You might think “but isn’t it obvious what I mean by this comment?” And the answer is: surely not. It might be obvious to you, the writer, but what matters is whether it’s obvious to the reader. Good practices exist to eliminate avoidable classes of errors; adopting an explicit categorization system for your team’s comments thus removes a huge source of potential misunderstanding.

3. Your PR should link back to the story.

This one is so easy. And being able to quickly refer back to requirements is such a helpful timesaver. All mainstream story trackers have Github integrations that will post a backlink to the story to the PR as soon as it’s opened. Make sure yours is set up, and that you follow the correct branch name protocols so that the integration works correctly. Here are instructions for JIRA, Shortcut, Linear, Monday, Pivotal Tracker, and Trello.

4. How does this PR make you feel in gif format?

This last technique is a team building superpower. At the end of the PR description, or in the first comment, the author embeds a gif that expresses how they feel about the PR. The gif could be funny, it could be sad, it could be inspirational, it could be exasperating. Whatever it is, it’s expressive, and it serves two crucial purposes:

  1. It gives the rest of the team context into the author’s state of mind and thus social cues as to how to leave feedback. If the author is clearly burned out on a bear of a PR, a relevant gif signals to the reviewers that sarcastic commentary would be particularly unwelcome. Or if the author is jubilant their team can share in a joyful moment.

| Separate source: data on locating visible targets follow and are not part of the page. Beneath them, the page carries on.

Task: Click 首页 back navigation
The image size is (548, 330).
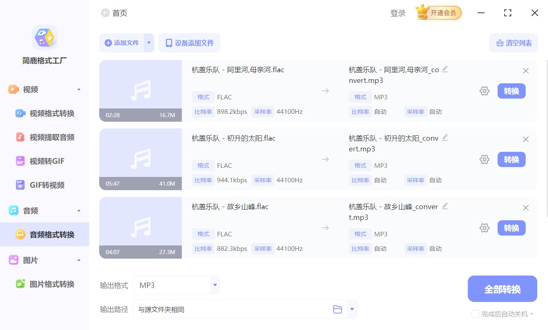Action: click(x=114, y=13)
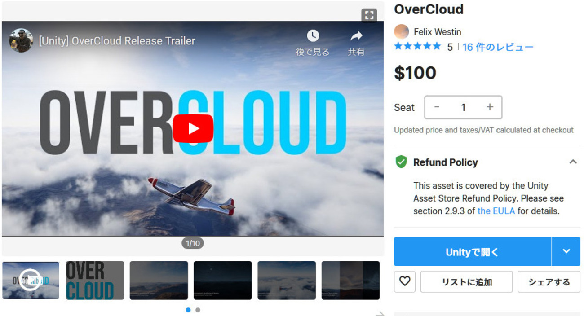Select first gallery page dot
The width and height of the screenshot is (584, 316).
(188, 310)
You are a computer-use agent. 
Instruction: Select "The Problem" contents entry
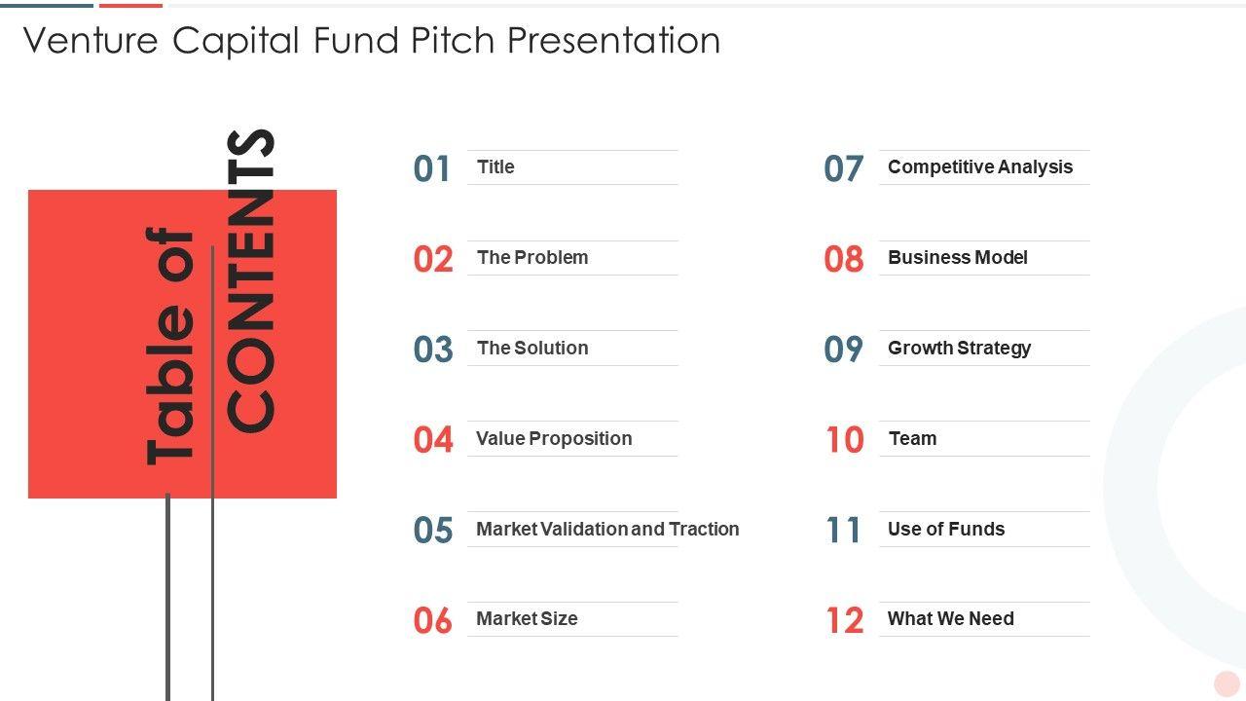532,258
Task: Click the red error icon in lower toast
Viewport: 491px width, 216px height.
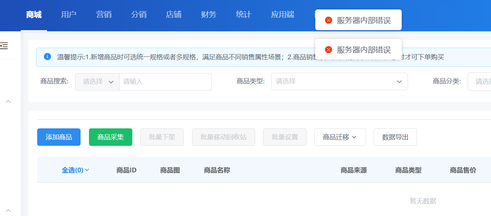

In an era where many teams are remote and we have minimal insight into our colleagues’ internal state, these gifs can generate the emotional connection that glues high-performing teams together. They also give managers crucial insight into how an individual is doing and can prevent burnout.
  2. It creates an emotional outlet for the author which an outlet for the emotional experience of the work. This kind of release does wonders for an individual's mental health that must be seen to be believed. It's a kind of mini-therapy that processes challenging experiences faster and reinforces beneficial states of mind.

Your team will likely balk at the idea, thinking it is silly and a waste of time. Within a week they will take to it. At Mrgr we believe that engineers are humans and humans have feelings, whatever the stoic stereotypes would have you believe. And the more humans can express their feelings, the better they feel. Adding a gif to one’s PR improves overall wellbeing and resilience, and can even serve as a bullet to bite during a trying coding session, eg “when i get through this I’m going to find the best PR to perfectly sum up how crappy this code is.” I cannot recommend this practice enough.

In Conclusion

We all want to deliver better software faster, but the question is- how? These four actionable techniques will improve review times and build a more coherent, resilient team of individuals. And the best part is you can put them into practice right away.